## WHAT YOU HAVE TO DO
In the records below, reproduce exactly the lines from the one containing "Given: Click the 智能服务 lightbulb icon" through the one containing "Task: Click the word Украину", both included, and omit the pictures.

## RECORDS TO PROCESS
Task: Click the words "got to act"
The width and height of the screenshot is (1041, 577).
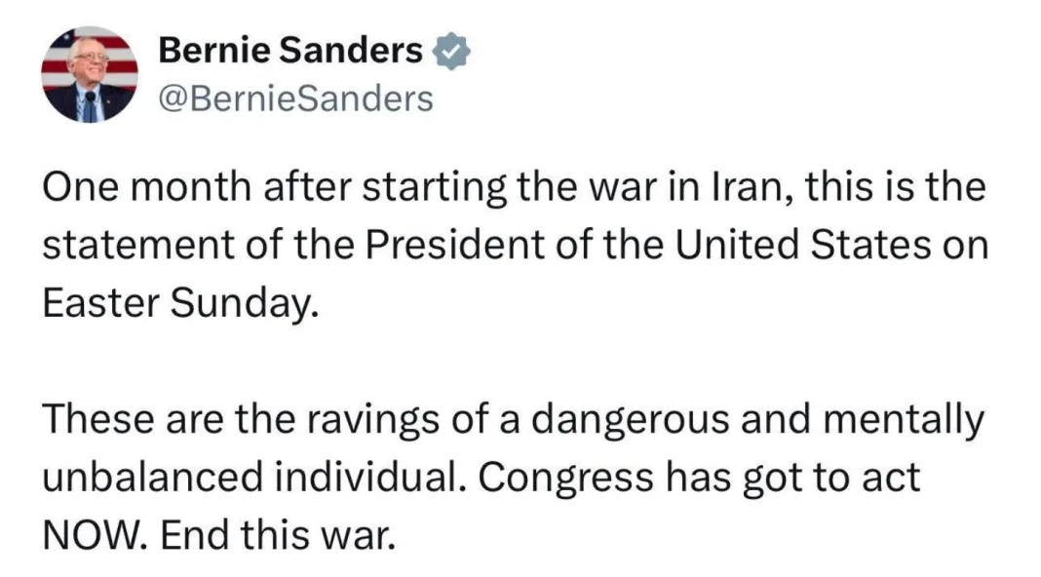Action: tap(839, 478)
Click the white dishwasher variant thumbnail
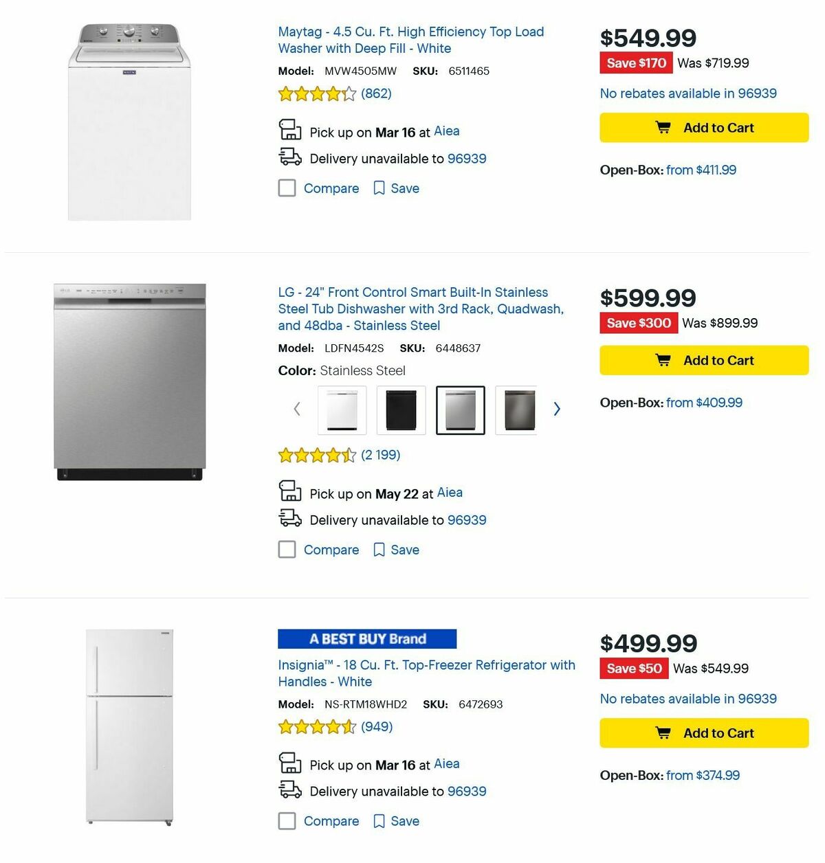The height and width of the screenshot is (863, 825). 342,410
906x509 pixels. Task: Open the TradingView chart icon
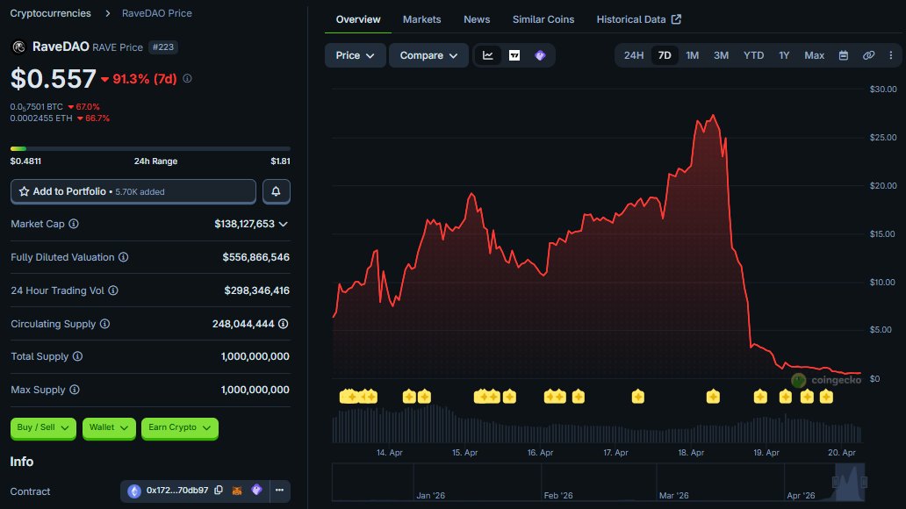pyautogui.click(x=513, y=54)
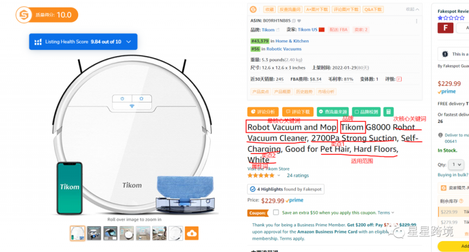Image resolution: width=469 pixels, height=252 pixels.
Task: Open the three-dot more options menu
Action: [417, 21]
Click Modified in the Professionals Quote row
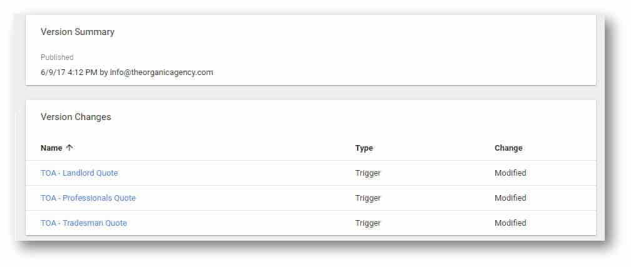The width and height of the screenshot is (631, 267). coord(510,198)
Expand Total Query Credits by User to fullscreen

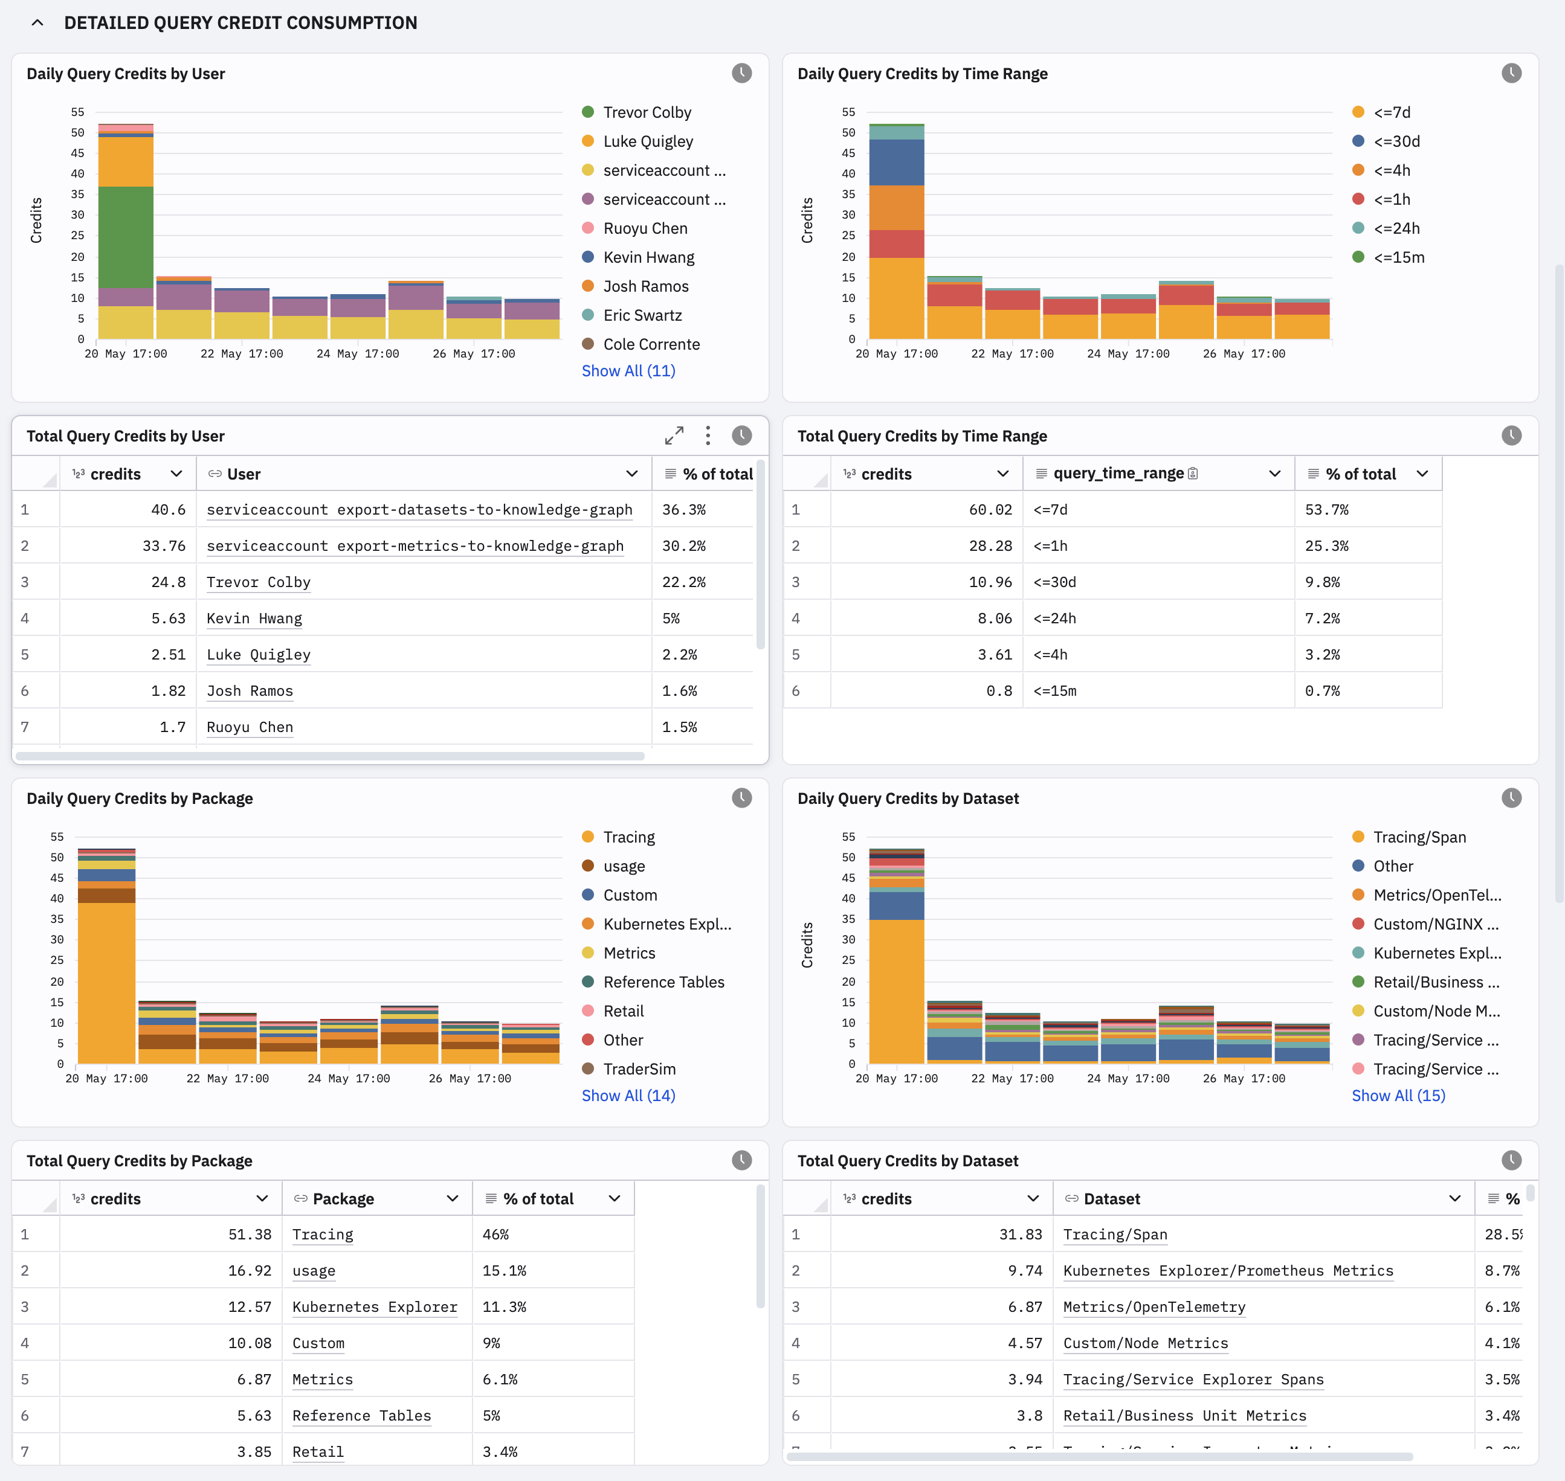[674, 436]
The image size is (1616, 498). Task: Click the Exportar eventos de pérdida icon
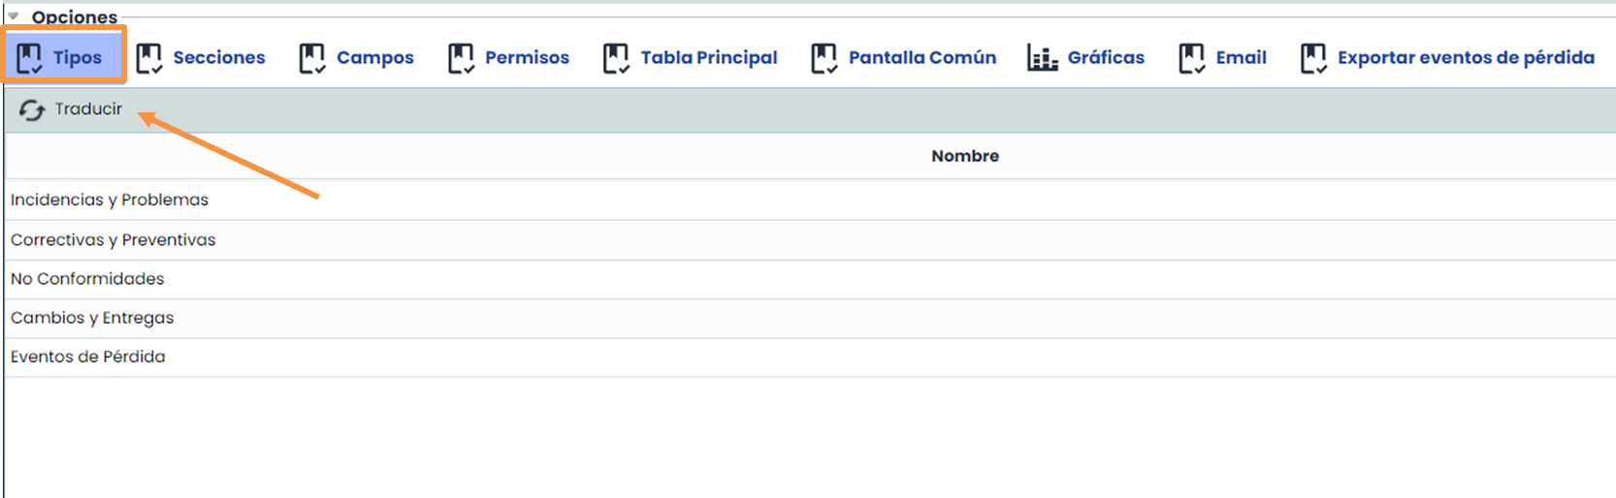pos(1313,58)
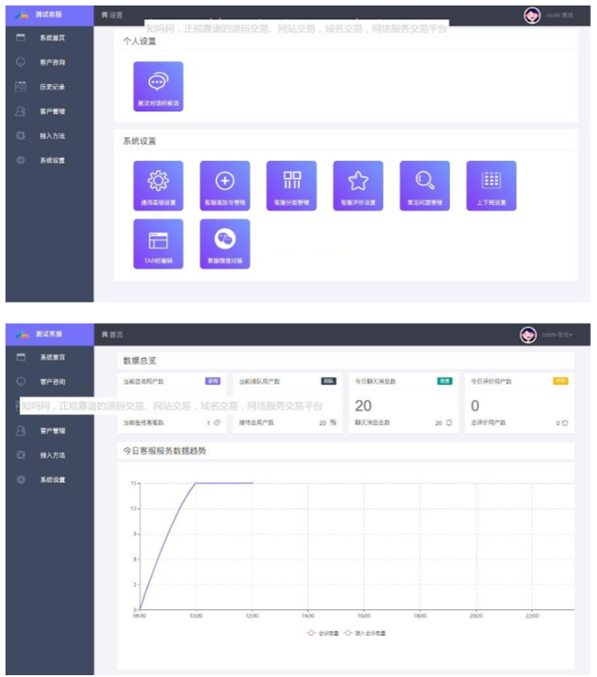597x677 pixels.
Task: Toggle the 接入会话总量 series in chart legend
Action: point(365,632)
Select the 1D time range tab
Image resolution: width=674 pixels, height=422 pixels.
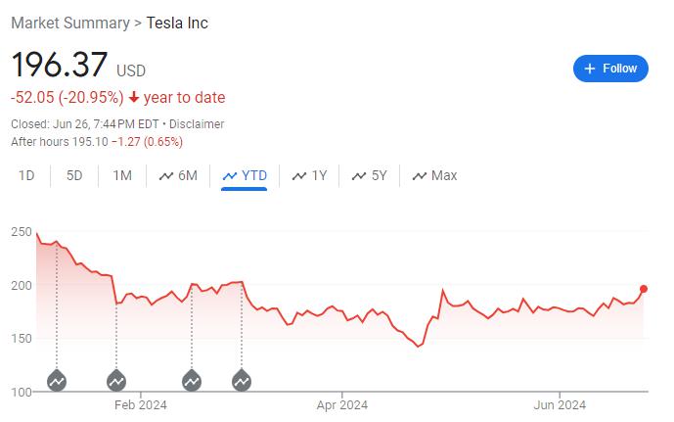[26, 176]
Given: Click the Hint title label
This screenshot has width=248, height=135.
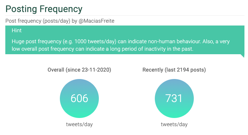Looking at the screenshot, I should pos(17,30).

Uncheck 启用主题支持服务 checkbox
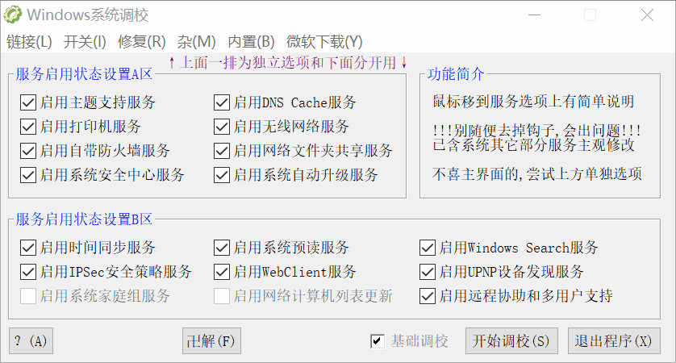pos(28,102)

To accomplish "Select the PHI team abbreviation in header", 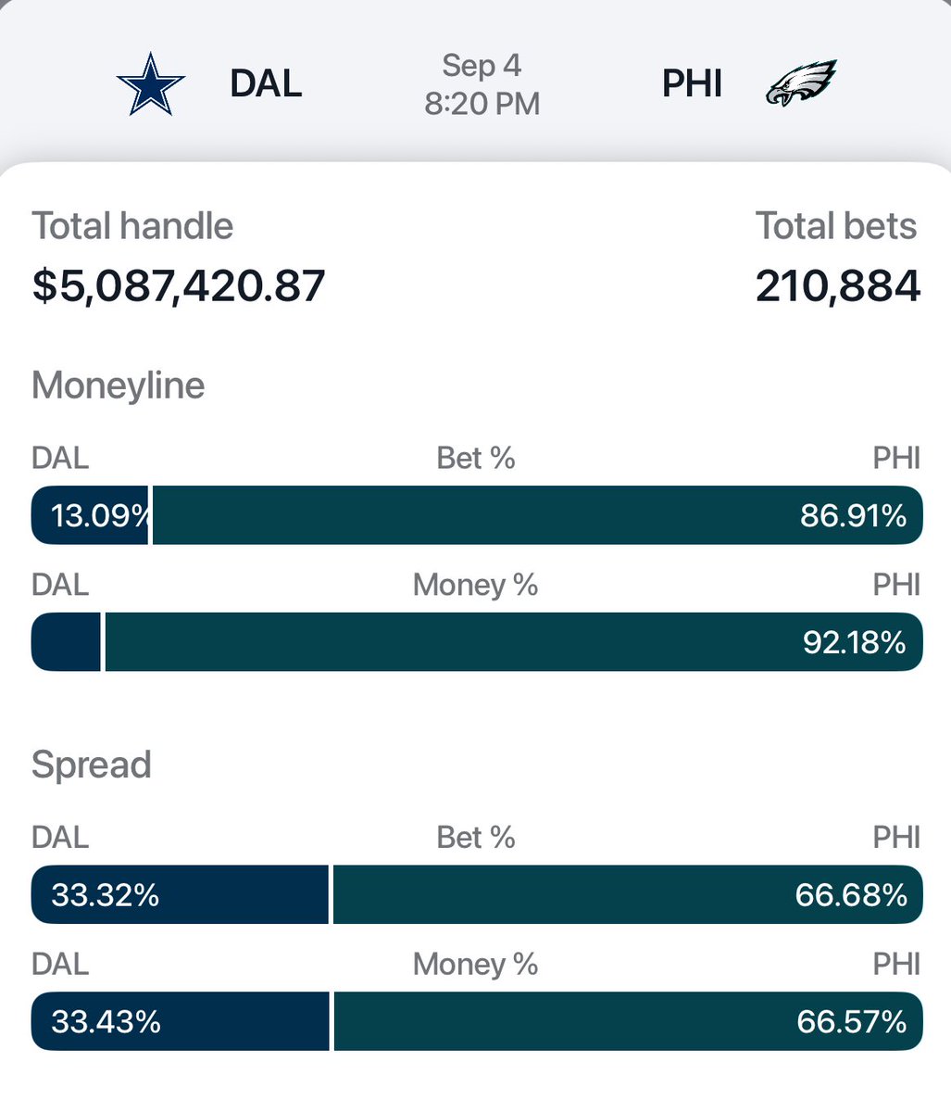I will click(692, 84).
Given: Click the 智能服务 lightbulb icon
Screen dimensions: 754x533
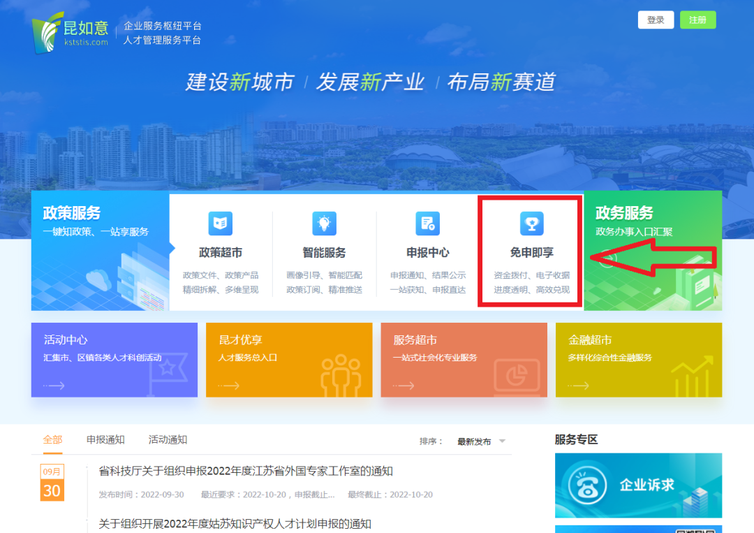Looking at the screenshot, I should 324,224.

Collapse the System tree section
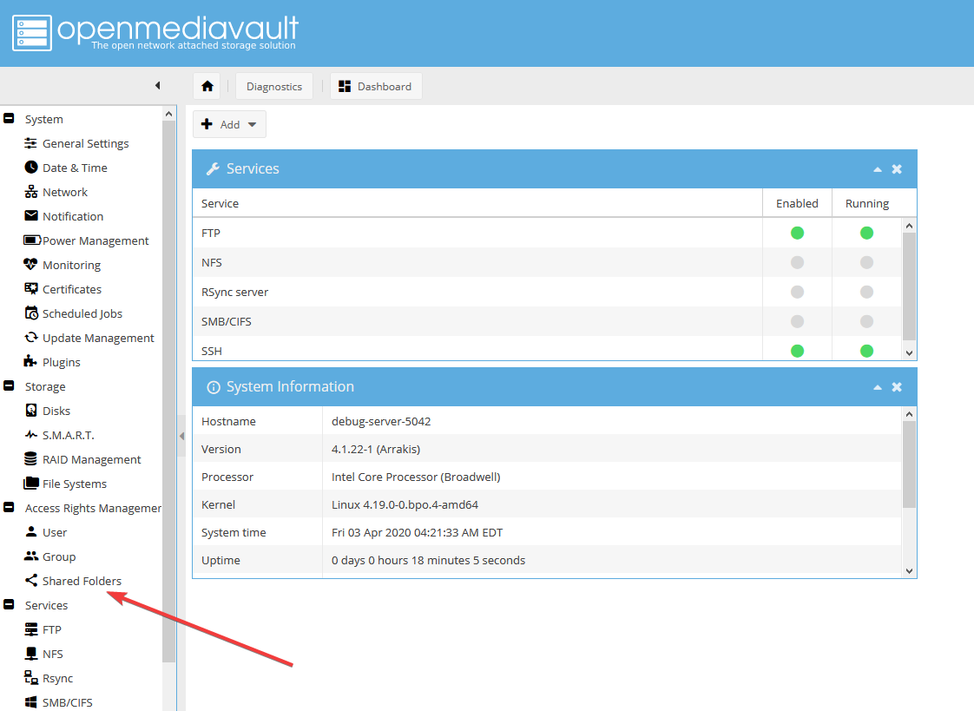pos(9,119)
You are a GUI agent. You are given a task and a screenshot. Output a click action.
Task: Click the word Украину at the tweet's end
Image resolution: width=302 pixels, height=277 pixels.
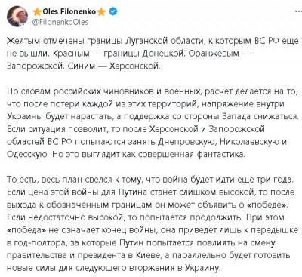[202, 268]
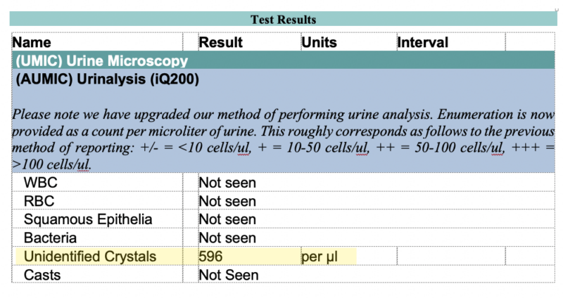Click Casts result Not Seen
Screen dimensions: 563x298
pyautogui.click(x=228, y=275)
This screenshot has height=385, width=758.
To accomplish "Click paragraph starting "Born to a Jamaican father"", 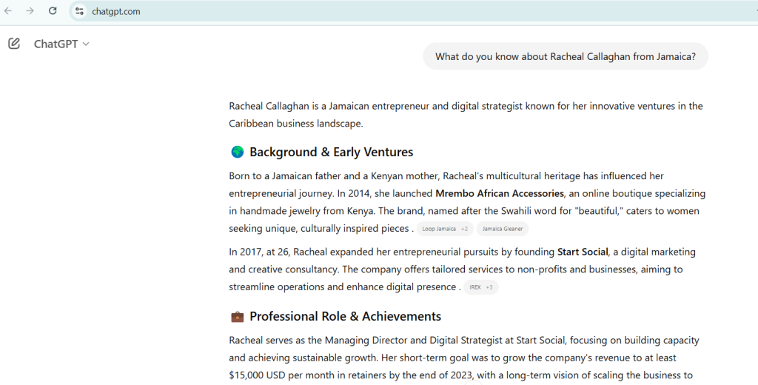I will [466, 202].
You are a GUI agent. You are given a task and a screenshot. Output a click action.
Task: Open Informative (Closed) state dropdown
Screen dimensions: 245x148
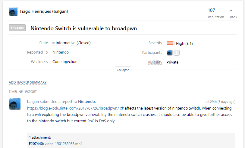click(73, 43)
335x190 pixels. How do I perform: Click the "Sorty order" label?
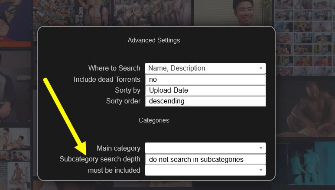(x=123, y=101)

## SOLUTION TO THE PROBLEM
Given: Click the 智能服务 lightbulb icon
Screen dimensions: 754x533
Looking at the screenshot, I should 324,224.

Collapse the System tree section
pos(9,119)
You are a GUI agent. You are given a task and a screenshot. Output a click action.
Task: Click the word Украину at the tweet's end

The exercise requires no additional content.